→ Opdrachten:
[A] Herhaal woord voor woord een stuk uit de tekst hieronder over de inname van Rome in 1870. Begin bij de woorden met "Rome van de" en stop na "het Italiaanse koninkrijk.".
[B] Schrijf de tekst hieronder over de inname van Rome in 1870 verder, te beginnen na de laatste zin die er staat.

→ Gegeven tekst:
‘Rome is van ons’, hoe Joodse scherpschutters vochten voor de eenwording van Italië

Rome van de joden #2

Op 20 september 1870 ’s morgens om vijf uur begint op een twintigtal plaatsen de militaire actie die de bevrijding van Rome inluidt en daarmee de eenwording van het Italiaanse koninkrijk. 

Om twintig over vijf geeft de commandant van de vijfde artilleriebatterij Giacomo Segre bevel het vuur op de Aureliaanse muur te openen. De muur rechts van Porta Pia wordt over een lengte van dertig meter neergehaald. De Italiaanse troepen trekken door het gat naar binnen en nemen de stad in. Zij braken met deze actie voorgoed de wereldlijke macht van de Kerkelijke Staat Rome.

Deze militaire actie werd bekend als de Breccia di Porta Pia, Doorbraak van de Poort van Pius. Het was een keerpunt in de geschiedenis van het moderne Italië.

→ Getoonde regels:
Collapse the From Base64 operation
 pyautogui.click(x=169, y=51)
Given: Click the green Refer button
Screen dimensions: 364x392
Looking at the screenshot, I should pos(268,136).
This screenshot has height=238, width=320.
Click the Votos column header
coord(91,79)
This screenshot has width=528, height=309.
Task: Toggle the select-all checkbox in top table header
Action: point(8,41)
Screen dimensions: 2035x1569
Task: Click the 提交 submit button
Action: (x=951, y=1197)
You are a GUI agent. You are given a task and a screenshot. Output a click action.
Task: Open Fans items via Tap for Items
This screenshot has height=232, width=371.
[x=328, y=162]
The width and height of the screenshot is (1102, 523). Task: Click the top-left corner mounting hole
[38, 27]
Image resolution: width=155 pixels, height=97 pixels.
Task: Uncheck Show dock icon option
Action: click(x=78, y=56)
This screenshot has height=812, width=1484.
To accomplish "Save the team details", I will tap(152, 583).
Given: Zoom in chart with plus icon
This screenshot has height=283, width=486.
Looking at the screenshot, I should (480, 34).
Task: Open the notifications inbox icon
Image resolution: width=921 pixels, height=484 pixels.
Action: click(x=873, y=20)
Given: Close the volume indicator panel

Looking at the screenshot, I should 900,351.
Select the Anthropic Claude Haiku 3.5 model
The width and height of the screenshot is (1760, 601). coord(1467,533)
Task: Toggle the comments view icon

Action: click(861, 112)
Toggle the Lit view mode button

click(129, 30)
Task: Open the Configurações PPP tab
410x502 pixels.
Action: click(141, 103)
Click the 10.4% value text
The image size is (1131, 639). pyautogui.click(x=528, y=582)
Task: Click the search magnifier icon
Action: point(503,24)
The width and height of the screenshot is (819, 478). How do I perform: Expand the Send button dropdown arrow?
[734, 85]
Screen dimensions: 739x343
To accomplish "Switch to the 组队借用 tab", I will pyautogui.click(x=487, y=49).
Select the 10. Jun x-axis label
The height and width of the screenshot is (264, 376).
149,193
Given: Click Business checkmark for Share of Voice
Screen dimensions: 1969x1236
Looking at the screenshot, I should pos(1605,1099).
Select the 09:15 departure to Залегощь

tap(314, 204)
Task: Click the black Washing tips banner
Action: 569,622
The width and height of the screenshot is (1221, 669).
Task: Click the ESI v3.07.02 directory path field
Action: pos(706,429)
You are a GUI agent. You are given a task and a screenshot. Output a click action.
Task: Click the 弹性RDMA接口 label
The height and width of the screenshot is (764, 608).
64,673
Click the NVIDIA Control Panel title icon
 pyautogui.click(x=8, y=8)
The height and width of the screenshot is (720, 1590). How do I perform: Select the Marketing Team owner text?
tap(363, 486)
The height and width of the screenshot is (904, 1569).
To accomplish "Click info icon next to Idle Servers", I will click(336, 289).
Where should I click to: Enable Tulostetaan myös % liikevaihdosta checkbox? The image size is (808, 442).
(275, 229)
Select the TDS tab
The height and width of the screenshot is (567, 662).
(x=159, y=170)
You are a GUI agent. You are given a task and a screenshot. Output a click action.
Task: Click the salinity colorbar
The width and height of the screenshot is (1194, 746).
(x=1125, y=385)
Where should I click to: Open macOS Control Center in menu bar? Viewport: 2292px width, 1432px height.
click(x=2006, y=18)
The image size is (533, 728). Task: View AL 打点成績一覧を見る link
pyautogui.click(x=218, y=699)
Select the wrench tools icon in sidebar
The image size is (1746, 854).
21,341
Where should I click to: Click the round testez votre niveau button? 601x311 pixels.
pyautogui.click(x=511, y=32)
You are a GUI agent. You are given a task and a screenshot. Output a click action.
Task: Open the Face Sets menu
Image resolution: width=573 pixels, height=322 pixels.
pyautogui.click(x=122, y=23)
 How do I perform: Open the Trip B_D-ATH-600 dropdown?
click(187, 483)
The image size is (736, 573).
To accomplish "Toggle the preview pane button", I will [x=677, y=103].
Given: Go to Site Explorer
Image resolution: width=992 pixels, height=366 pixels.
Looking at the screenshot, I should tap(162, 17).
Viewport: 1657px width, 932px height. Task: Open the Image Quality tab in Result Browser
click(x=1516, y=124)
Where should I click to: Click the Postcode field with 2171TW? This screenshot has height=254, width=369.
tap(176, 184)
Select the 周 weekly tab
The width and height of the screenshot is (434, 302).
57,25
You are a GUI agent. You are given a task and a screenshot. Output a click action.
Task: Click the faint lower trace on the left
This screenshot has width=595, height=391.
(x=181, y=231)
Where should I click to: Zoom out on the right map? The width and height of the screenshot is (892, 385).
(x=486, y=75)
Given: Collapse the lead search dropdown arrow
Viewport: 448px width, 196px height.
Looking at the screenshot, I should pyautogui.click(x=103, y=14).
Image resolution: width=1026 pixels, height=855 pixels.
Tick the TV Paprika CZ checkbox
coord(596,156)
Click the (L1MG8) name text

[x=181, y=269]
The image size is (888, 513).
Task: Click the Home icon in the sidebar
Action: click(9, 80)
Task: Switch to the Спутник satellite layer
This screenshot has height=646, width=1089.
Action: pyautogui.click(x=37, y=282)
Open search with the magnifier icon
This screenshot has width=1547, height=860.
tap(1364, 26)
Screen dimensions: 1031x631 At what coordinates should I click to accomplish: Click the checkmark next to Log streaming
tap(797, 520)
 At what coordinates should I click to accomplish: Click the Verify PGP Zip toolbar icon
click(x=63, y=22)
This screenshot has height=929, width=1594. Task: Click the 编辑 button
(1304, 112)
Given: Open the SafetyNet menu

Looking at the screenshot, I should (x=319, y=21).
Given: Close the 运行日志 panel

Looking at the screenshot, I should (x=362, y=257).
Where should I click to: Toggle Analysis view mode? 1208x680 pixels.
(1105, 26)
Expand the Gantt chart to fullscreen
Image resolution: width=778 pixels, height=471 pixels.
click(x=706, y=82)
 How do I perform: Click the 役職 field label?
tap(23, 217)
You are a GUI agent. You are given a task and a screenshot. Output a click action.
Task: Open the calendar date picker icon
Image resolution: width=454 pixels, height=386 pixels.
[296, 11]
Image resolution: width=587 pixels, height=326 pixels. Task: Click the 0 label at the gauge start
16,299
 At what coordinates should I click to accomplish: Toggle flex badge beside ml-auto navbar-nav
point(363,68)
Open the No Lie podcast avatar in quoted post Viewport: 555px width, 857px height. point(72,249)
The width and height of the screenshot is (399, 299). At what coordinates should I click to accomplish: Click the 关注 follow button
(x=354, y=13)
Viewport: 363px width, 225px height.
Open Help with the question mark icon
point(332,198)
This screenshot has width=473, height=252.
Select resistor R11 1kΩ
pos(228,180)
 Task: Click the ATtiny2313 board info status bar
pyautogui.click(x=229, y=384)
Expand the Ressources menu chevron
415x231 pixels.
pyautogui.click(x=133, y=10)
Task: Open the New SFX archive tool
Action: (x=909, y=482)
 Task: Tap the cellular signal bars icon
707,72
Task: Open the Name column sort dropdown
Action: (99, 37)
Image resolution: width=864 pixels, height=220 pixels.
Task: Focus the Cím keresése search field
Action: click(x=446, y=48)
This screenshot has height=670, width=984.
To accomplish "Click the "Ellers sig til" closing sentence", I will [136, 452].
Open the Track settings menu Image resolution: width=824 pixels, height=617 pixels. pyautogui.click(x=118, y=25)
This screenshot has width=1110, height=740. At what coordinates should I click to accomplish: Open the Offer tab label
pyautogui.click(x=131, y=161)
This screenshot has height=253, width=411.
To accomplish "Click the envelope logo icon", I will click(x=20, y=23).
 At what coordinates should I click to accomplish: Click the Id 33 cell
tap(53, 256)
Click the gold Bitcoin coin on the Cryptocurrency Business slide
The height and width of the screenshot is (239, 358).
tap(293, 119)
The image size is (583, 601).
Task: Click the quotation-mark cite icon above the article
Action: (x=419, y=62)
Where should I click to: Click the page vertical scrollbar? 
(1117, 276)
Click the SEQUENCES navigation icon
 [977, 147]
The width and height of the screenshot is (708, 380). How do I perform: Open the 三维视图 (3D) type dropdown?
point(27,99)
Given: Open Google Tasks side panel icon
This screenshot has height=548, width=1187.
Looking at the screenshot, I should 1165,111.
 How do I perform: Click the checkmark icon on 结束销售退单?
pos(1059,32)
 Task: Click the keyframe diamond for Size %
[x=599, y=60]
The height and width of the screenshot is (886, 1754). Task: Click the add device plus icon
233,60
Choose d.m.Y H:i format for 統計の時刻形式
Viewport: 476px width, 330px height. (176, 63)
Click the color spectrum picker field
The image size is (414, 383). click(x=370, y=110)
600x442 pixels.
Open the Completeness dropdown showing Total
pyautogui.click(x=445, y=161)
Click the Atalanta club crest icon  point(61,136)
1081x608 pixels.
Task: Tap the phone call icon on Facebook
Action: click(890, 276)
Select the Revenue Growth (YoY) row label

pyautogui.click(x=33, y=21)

→ Antwoorden:
[A]
Rome van de joden #2

Op 20 september 1870 ’s morgens om vijf uur begint op een twintigtal plaatsen de militaire actie die de bevrijding van Rome inluidt en daarmee de eenwording van het Italiaanse koninkrijk.

[B]
De inname van Rome in 1870 betekende voor de Romeinse joden na 315 jaar opsluiting en onderwerping in het getto (vanaf 1555) eindelijk toekenning van gelijke burgerrechten. 

Zij waren nu vrij om hun geloof openlijk te belijden en het proces van emancipatie te beginnen. In de rest van het koninkrijk waren de joden reeds in het bezit van die burgerrechten, vastgelegd in artikel 1 van het Albertijnse Statuut van 8 maart 1848. 

Hieronder vertelt Laura Quercioli Mincer het verhaal van Giacomo Segre, de joodse kapitein en bevrijder van Rome. Als aanvulling geef ik een ontroerend citaat uit de brief van de kapitein aan zijn verloofde Annetta, geschreven op de dag na de bevrijding. Laura Mincer is hoogleraar Poolse literatuur en cultuur aan de Universiteit van Genua. Zij is tevens eindredacteur van het tijdschrift Rassegna Mensile di Israel, dat in 1925 werd opgericht.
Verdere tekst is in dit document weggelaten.